Surprising? I guess so. It took me most of the day to decide to have a sense of humor about it. I couldn't make up my mind if I was mad or if i thought it was funny.
She's cool though, it wasn't really possible to get mad about it. She's been keeping me up to date on all of the stuff I was involved in before, the cold storage and the levees and all of the activistic stuff I quit when my memory failed me. Along with the POINTED tshirt she brought me a copy of the NOLA Levee, which is a satirical newspaper that exists only so we can laugh at everything that's wrong with our city. I guess if I can laugh at that I can laugh at myself.
Something else I've discovered is that where writing with any kind of flow is difficult, READING is almost impossible. Not the act of reading words, which I have no problem with, but understanding what's being written. There are so many subtle little things that were wiped out of my brain and every time I hit something that I need one of those little subtle understandings for, I'm at a loss.
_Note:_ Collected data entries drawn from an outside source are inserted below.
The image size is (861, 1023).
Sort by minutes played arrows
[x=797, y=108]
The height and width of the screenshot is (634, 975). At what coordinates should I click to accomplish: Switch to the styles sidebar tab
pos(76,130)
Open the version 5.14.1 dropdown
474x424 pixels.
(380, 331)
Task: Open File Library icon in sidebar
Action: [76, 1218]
Numbers, for instance. I can read the words for numbers. One. Two. Three. I can't read the numbers themselves though and I can't even find them on the keyboard. I figure the things that mean nothing to me must be them.
I know what numbers are. Theoretically. I know they're a way of notating a system of counting. I know what counting is, theoretically. It's keeping track of numbers. It's how many, how long, how far.....
But it means nothing to me. I can fully understand "so many" and "a long time" and more open concepts with regard to time and distance...a long way, a while ago, but if anything numerical is thrown in there it all ceases to have meaning. I understand number concepts but not numbers themselves.
Try to read the newspaper when the section of your brain that processes numerical input is missing.
Try to read a book.
Go ahead.
There are times I stall when I'm writing because I'm up against a wall because of a numerical issue and I have to ask someone what word I need to write to express the thought.
I have to ask people to explain what I read. There was a meeting about the streetcar line expanding into the Bywater. I want it to do that because I live down by there and it would be really cool to be able to get around without having to walk up to Canal st or to the riverfront or whatever.
I started to read about the meeting and got stopped cold at the very beginning because it started with how many people were there.
I had to get Jenny to translate for me. She read me the number and then had to tell me if that was a lot of people or not a lot of people.
It's frustrating and I feel like I'm going to keep tripping over it forever.
I'm told I can relearn that, that some other part of my brain will probably take over as long as I don't avoid it and keep on trying.
Until I do though it means I lose my guardianship of myself, because some of the requirements are that a person be able to count money, understand monetary systems, manage their own finances. I also would not be considered safe on my own because I can't use a phone. I can talk on one, yes, and I can answer one, but I can't use one to call anybody unless they're programmed in by name. I can't find an address unless I know what a place looks like. I can't tell time anymore.
Weirdly enough though, I don't feel like I'm screwed.
I think it's worth it, this trade off.
There are other things, little things, that are definite obstacles and challenges that are new for me. But I think we all need our challenges and if old ones have been eliminated then new ones must come to take their place.
Complacency will never get anyone anywhere.
I can't type anymore. It takes forever and I'm sick of backtracking to fix every other letter.